[Material supplied]:
*** Block opens ***

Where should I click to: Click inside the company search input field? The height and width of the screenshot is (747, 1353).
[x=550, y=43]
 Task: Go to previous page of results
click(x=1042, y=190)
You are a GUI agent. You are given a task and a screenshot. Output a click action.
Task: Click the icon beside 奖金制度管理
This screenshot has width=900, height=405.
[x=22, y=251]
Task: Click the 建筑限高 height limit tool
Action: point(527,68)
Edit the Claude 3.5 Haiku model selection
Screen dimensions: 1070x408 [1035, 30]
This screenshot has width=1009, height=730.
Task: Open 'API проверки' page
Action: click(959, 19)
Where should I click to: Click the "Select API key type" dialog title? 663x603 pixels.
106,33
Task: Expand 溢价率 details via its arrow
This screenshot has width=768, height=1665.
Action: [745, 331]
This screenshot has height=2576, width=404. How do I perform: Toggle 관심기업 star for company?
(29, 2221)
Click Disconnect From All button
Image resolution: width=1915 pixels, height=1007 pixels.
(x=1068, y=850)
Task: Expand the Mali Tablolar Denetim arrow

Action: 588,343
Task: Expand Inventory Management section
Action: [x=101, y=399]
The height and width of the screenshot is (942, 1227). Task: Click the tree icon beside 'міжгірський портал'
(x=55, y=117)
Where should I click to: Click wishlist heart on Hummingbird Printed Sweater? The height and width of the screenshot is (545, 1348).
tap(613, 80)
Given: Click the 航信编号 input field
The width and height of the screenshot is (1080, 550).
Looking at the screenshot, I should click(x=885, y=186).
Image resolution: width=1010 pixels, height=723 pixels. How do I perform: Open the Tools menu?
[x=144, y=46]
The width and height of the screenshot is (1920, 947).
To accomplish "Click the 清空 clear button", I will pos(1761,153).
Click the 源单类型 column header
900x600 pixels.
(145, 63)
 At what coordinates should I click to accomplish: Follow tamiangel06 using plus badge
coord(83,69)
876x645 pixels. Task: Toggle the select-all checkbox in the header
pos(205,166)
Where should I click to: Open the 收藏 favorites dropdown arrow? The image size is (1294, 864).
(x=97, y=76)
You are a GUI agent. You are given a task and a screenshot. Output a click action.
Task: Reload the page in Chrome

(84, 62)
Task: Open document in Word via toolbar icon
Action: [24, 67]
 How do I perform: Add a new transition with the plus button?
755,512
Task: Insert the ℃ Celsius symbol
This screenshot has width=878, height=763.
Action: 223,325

*** Block closes ***

[What you have to do]: Print all the material, keeping every line identical to the original.

[Response to the task]:
Where should I click to: Click inside the company search input field? The height and width of the screenshot is (747, 1353).
[x=550, y=43]
 Task: Go to previous page of results
click(x=1042, y=190)
You are a GUI agent. You are given a task and a screenshot. Output a click action.
Task: Click the icon beside 奖金制度管理
This screenshot has width=900, height=405.
[x=22, y=251]
Task: Click the 建筑限高 height limit tool
Action: point(527,68)
Edit the Claude 3.5 Haiku model selection
Screen dimensions: 1070x408 [1035, 30]
This screenshot has width=1009, height=730.
Task: Open 'API проверки' page
Action: click(959, 19)
Where should I click to: Click the "Select API key type" dialog title? 663x603 pixels.
106,33
Task: Expand 溢价率 details via its arrow
This screenshot has width=768, height=1665.
Action: [745, 331]
This screenshot has height=2576, width=404. How do I perform: Toggle 관심기업 star for company?
(29, 2221)
Click Disconnect From All button
Image resolution: width=1915 pixels, height=1007 pixels.
(x=1068, y=850)
Task: Expand the Mali Tablolar Denetim arrow

Action: 588,343
Task: Expand Inventory Management section
Action: [x=101, y=399]
The height and width of the screenshot is (942, 1227). Task: Click the tree icon beside 'міжгірський портал'
(x=55, y=117)
Where should I click to: Click wishlist heart on Hummingbird Printed Sweater? The height and width of the screenshot is (545, 1348).
tap(613, 80)
Given: Click the 航信编号 input field
The width and height of the screenshot is (1080, 550).
Looking at the screenshot, I should click(x=885, y=186).
Image resolution: width=1010 pixels, height=723 pixels. How do I perform: Open the Tools menu?
[x=144, y=46]
The width and height of the screenshot is (1920, 947).
To accomplish "Click the 清空 clear button", I will pos(1761,153).
Click the 源单类型 column header
900x600 pixels.
(145, 63)
 At what coordinates should I click to accomplish: Follow tamiangel06 using plus badge
coord(83,69)
876x645 pixels. Task: Toggle the select-all checkbox in the header
pos(205,166)
Where should I click to: Open the 收藏 favorites dropdown arrow? The image size is (1294, 864).
(x=97, y=76)
You are a GUI agent. You are given a task and a screenshot. Output a click action.
Task: Reload the page in Chrome

(84, 62)
Task: Open document in Word via toolbar icon
Action: [24, 67]
 How do I perform: Add a new transition with the plus button?
755,512
Task: Insert the ℃ Celsius symbol
This screenshot has width=878, height=763.
Action: 223,325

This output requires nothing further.